## [Trecho do texto]
Os chamados “serviços de saúde, educação e outros culturais, pessoais e recreativos” também têm pressionado a balança. Nicolaci observa que, desde 2023, entram nessa conta as “bets”. “As remessas de brasileiros enviadas a casas de apostas estrangeiras aparecem como despesa”, diz. A conta fechou 2022 com superávit de U$ 77,2 milhões, mas, desde janeiro de 2023, passou a acumular déficits em 12 meses. Até setembro, o rombo chegava a US$ 4,7 bilhões.
Nicolaci pondera que não é possível isolar quanto do valor a mais é proveniente de apostas, porque a conta também inclui serviços relacionados à produção de filmes, rádio e programas de televisão, direitos de gravações musicais, aluguel de filmes e vídeos, e taxas cobradas por atores, diretores, e produtores para produções no exterior.
A ACE Capital calcula que, se a linha desses “demais serviços” está, agora, rodando a um déficit anualizado na casa de US$ 20 bilhões, o mercado de apostas é responsável por cerca de um quarto desse montante.
O déficit na conta de serviços de seguros também vem crescendo, ainda que menos que o demais – soma US$ 2,3 bilhões em 12 meses até setembro. Essa conta, diz Nicolaci, está muito atrelada aos serviços de transporte marítimo internacional de mercadorias. “Quando há uma guerra como a do Mar Vermelho, os prêmios de risco para as embarcações que passam por ali aumentam, isto é, as seguradoras cobram valores maiores para fazer aquele trecho. A alternativa de não passar pelas rotas de risco também implica em um custo maior, já que, geralmente, isso se traduz em mais tempo de deslocamento”, afirma.

(Registros extraídos de um conjunto de dados)
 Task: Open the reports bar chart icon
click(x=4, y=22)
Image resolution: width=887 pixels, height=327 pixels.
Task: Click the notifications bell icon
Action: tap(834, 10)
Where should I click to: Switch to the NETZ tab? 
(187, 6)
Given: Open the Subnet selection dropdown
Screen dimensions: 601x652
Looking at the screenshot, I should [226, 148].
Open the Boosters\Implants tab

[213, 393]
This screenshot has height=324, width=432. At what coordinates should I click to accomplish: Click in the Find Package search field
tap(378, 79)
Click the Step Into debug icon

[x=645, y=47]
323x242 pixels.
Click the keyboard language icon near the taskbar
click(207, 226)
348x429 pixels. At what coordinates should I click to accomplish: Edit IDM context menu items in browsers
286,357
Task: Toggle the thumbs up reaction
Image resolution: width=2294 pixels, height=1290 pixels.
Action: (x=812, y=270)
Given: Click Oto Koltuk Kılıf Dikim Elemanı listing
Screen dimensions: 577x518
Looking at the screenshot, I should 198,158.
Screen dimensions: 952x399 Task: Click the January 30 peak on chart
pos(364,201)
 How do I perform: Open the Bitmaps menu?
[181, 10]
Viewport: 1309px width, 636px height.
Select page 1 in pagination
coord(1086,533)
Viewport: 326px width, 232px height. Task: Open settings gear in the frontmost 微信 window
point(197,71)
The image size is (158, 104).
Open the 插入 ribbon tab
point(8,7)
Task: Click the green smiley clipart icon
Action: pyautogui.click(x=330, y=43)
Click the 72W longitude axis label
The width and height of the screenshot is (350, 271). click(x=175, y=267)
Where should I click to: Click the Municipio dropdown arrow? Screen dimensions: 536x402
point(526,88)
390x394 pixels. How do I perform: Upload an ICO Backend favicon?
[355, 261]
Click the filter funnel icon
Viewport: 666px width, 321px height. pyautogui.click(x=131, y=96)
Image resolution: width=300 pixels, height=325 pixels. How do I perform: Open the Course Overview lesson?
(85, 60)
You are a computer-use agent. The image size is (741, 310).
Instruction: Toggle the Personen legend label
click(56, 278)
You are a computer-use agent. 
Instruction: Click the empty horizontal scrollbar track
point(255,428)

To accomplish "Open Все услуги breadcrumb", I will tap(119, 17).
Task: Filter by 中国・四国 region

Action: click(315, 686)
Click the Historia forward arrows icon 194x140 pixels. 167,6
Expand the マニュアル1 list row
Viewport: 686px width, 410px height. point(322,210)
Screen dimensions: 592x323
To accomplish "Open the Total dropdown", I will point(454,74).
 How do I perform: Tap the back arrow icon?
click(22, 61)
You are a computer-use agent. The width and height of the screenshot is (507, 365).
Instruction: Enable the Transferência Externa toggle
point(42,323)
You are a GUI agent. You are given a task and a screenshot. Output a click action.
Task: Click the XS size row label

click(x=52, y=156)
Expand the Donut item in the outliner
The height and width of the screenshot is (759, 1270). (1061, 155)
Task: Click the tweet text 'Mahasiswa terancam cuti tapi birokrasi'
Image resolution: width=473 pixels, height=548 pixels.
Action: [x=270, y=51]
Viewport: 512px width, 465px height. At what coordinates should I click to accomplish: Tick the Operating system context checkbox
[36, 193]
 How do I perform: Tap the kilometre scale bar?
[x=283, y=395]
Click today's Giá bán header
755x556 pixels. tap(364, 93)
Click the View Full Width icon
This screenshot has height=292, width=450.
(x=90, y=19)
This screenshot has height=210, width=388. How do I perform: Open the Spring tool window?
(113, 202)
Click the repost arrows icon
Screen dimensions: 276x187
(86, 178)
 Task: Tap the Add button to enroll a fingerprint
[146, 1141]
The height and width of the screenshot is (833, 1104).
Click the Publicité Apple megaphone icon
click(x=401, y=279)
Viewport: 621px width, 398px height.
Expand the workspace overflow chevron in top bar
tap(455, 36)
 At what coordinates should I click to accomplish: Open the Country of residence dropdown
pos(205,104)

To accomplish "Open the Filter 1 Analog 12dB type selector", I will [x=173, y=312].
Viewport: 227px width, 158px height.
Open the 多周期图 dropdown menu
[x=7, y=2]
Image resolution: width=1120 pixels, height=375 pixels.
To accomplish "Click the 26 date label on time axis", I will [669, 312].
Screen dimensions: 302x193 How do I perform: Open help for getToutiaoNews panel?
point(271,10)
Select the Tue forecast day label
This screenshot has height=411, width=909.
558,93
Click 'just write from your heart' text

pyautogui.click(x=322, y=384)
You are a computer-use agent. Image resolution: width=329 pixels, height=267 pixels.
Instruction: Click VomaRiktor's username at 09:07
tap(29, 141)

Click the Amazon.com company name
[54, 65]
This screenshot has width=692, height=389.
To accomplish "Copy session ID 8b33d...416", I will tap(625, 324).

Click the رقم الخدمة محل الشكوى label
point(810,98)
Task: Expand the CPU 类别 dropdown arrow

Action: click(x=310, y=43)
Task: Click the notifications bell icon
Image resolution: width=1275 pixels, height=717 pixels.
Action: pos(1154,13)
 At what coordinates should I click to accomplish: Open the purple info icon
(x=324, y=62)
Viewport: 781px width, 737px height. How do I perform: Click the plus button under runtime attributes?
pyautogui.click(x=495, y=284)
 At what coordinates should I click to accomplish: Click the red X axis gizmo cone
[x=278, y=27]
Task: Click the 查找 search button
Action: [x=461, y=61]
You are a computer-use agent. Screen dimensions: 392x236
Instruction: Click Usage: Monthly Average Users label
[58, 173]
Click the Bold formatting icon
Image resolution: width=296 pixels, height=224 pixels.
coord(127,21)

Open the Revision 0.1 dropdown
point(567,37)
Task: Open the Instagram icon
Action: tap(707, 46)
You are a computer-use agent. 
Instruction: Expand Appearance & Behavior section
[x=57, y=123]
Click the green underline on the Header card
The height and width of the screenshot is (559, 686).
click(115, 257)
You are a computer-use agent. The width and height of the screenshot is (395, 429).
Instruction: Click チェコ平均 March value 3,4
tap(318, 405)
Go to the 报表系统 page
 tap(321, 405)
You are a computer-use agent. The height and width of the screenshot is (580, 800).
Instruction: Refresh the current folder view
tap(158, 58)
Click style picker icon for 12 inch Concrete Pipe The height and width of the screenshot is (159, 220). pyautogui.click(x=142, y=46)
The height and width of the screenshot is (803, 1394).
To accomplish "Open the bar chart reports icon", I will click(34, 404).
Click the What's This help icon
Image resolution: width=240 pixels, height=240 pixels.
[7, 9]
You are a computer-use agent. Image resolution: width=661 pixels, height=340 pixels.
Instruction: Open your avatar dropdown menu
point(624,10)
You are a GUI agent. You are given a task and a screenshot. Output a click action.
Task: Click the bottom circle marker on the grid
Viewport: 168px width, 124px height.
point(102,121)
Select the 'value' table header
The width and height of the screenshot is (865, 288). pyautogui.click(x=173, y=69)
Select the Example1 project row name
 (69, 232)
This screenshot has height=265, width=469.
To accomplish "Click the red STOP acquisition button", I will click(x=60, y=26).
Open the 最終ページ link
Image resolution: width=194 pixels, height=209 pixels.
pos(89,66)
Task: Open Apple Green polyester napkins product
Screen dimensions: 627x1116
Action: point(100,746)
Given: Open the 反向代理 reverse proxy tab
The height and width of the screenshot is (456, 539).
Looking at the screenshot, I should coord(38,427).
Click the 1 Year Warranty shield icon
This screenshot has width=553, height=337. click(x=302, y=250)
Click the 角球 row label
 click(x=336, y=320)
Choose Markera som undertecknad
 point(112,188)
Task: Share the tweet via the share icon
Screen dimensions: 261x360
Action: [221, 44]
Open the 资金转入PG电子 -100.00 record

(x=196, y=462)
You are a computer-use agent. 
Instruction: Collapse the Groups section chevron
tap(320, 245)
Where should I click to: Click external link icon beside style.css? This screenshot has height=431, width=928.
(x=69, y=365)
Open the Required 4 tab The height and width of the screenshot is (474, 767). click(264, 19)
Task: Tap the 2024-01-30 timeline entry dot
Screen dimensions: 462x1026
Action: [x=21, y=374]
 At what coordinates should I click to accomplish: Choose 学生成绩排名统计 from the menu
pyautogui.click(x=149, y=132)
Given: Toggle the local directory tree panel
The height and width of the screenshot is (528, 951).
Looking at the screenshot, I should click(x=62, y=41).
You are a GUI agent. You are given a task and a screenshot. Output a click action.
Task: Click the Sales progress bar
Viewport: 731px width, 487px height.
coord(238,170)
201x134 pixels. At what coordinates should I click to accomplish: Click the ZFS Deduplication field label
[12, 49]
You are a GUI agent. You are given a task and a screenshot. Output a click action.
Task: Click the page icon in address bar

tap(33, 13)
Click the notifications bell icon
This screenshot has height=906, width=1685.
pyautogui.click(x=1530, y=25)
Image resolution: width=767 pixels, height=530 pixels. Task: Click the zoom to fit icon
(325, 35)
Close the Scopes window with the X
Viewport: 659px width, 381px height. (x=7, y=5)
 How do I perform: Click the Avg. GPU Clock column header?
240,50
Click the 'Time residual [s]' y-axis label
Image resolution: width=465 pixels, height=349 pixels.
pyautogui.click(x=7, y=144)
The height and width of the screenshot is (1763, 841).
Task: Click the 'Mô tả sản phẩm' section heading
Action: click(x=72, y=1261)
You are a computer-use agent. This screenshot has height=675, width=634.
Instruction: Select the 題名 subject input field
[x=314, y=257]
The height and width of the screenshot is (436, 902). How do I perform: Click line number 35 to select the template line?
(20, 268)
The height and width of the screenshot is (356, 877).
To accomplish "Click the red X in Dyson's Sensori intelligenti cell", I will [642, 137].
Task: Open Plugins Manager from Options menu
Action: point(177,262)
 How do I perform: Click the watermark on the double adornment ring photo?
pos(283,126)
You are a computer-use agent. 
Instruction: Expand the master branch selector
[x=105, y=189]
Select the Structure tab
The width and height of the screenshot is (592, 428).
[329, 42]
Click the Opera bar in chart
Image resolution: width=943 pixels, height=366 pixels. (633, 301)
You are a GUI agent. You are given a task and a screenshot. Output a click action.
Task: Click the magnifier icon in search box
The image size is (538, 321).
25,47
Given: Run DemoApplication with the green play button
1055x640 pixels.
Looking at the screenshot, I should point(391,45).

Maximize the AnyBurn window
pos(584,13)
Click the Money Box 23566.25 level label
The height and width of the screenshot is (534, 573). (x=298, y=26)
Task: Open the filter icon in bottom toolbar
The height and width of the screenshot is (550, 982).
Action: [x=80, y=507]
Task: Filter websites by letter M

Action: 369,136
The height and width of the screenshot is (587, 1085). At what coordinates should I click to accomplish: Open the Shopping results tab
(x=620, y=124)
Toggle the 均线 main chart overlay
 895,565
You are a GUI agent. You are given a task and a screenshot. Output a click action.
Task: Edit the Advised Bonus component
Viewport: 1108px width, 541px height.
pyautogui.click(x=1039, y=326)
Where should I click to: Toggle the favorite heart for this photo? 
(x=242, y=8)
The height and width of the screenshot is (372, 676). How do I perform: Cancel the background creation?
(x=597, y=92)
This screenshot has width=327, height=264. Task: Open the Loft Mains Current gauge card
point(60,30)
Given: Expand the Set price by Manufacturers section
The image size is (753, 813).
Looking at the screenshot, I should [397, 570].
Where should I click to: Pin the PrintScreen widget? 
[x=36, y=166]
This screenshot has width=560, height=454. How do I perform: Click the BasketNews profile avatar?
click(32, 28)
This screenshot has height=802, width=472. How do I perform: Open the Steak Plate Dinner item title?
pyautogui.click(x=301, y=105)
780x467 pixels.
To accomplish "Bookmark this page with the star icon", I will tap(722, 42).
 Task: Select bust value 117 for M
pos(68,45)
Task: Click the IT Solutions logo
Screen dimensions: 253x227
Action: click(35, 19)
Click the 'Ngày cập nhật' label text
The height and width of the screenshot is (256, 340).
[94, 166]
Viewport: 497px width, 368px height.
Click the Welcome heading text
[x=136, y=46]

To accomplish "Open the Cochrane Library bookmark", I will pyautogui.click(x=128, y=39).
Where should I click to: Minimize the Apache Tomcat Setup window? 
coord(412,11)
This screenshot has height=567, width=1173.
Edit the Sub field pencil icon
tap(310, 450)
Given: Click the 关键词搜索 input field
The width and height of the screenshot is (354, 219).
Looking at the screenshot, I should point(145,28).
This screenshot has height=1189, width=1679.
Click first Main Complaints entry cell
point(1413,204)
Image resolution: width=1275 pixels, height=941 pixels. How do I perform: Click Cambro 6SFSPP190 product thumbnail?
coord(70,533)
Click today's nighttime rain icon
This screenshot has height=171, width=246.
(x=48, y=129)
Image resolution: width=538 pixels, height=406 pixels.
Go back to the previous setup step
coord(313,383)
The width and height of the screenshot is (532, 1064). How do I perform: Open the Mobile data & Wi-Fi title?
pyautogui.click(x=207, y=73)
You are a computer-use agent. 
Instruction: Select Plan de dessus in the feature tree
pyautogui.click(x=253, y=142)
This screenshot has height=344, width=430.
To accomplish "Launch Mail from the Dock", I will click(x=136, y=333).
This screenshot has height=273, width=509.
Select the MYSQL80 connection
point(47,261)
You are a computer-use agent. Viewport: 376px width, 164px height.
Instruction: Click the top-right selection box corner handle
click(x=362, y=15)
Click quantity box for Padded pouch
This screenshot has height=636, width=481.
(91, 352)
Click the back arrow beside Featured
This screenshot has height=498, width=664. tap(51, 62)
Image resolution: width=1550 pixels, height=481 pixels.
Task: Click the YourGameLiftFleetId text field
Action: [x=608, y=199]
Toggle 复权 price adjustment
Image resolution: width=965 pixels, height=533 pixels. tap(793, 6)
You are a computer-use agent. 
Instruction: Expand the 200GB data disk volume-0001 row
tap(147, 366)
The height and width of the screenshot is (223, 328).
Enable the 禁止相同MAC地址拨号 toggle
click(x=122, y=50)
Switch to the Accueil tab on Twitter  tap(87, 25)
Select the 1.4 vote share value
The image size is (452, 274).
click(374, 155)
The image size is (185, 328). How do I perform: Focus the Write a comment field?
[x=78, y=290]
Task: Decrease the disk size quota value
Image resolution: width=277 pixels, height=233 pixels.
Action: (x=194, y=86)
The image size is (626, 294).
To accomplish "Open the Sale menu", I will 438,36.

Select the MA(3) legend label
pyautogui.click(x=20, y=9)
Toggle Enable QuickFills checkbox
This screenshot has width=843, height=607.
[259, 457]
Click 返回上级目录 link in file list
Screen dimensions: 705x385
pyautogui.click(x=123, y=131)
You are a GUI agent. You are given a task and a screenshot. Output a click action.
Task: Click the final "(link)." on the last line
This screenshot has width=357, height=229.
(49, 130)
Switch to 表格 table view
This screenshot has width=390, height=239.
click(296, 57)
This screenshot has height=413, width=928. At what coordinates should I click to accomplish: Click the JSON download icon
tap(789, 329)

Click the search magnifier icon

## [Explore o material]
a. Copie do texto sobre a balança de serviços o trecho que vai de "Nicolaci pondera que" a "quarto desse montante.".
b. Segundo o texto sobre a balança de serviços, além das apostas, quais serviços também estão incluídos na conta? Enumere todos.
c. De acordo com o texto sobre a balança de serviços, quanto soma o déficit na conta de serviços de seguros em 12 meses até setembro?

## [Respostas dos exercícios]
a.
Nicolaci pondera que não é possível isolar quanto do valor a mais é proveniente de apostas, porque a conta também inclui serviços relacionados à produção de filmes, rádio e programas de televisão, direitos de gravações musicais, aluguel de filmes e vídeos, e taxas cobradas por atores, diretores, e produtores para produções no exterior.
A ACE Capital calcula que, se a linha desses “demais serviços” está, agora, rodando a um déficit anualizado na casa de US$ 20 bilhões, o mercado de apostas é responsável por cerca de um quarto desse montante.

b.
- Serviços relacionados à produção de filmes, rádio e programas de televisão
- Direitos de gravações musicais
- Aluguel de filmes e vídeos
- Taxas cobradas por atores, diretores e produtores para produções no exterior

c. US$ 2,3 bilhões.